Víctor Gómez Pin
Extraña dialéctica entre la heroicidad y la vileza a las que, en ocasiones, separaría tan sólo el espesor de un papel de fumar… La visión de la tauromaquia como esencial vileza subyace en las reiteradas tentativas de abolirla legalmente, con trampolín en ese espejo de narcisista reconocimiento que es para nosotros la idea de Europa. Es duro sentir que la causa a la que un hombre subordina sus inclinaciones y por la que literalmente se expone, la causa en la que vislumbra su cabal realización como hombre, le convierte, a los ojos mismos de los que comparten sus veinte años, en un ser exótico, en agónico representante de un universo periclitado.
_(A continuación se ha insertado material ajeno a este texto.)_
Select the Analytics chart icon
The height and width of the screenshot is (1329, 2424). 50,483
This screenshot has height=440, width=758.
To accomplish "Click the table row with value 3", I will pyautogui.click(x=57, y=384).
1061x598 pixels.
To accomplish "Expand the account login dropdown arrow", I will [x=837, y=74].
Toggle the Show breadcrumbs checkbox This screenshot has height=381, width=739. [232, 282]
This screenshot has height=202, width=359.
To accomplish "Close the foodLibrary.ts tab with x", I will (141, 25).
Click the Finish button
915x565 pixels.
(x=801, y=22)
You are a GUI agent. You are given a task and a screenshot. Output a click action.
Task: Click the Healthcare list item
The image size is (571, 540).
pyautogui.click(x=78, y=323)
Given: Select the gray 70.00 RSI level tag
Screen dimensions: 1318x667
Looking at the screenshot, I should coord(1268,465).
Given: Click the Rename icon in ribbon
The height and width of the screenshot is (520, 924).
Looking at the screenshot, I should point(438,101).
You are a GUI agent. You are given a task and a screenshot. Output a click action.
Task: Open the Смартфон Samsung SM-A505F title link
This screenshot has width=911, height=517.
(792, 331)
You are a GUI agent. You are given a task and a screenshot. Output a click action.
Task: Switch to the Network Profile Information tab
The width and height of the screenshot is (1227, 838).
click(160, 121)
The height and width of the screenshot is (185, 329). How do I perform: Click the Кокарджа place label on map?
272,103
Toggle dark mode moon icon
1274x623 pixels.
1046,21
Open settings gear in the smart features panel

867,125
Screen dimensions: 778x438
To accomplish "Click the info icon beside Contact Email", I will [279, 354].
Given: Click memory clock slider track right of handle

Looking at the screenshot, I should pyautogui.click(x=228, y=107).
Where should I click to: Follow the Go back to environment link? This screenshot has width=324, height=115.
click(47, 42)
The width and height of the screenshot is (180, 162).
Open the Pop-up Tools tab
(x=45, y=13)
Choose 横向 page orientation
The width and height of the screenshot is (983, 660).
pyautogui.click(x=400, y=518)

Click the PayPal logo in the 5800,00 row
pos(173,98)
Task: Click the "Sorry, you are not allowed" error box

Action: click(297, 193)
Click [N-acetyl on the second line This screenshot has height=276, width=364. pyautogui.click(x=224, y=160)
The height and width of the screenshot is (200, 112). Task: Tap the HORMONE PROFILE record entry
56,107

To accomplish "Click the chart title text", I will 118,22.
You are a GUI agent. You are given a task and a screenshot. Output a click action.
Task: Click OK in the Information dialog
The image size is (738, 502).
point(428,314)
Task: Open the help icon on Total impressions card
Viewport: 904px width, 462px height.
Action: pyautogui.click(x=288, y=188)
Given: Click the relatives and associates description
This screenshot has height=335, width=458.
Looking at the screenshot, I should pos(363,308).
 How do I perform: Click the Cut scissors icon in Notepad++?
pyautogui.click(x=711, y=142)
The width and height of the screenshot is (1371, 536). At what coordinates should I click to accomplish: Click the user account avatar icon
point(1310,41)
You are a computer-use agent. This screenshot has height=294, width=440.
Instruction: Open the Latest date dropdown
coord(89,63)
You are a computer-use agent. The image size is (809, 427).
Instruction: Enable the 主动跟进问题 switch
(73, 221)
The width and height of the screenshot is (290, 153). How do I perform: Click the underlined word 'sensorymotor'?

Pero estos seres desarraigados con respecto a los valores de su tiempo tienen quizás la suerte de sentir que lo verdaderamente atroz no reside en ser infravalorado por el juicio del otro, sino en serlo por el propio. Saben que el repudio del que son víctimas sólo es letal cuando logra hacer mella en la interna convicción. De ahí que, desterrada ya la fiesta de los toros a los arcenes de la moral bienpensante y amenazada de positiva abolición jurídica, unos hombres, en algún caso rayando la adolescencia, inmunes al clamor de los lapidarios, apuntan en primer lugar a vencer la peste interna (el casticismo y el simulacro que tantas veces degradaba su tarea), tras lo cual nos ayudan a asumir que la fuga ante lo inevitable es más terrible que lo inevitable mismo. Esos hombres nos brindan simplemente un espejo verídico de entereza, esa andreia, literalmente hombría, de los griegos que se atribuía tanto a hombres como a mujeres."En primer lugar -escribe Aristóteles- debe atribuirse la andreia al que no es presa de miedo ante la hipótesis de una muerte digna."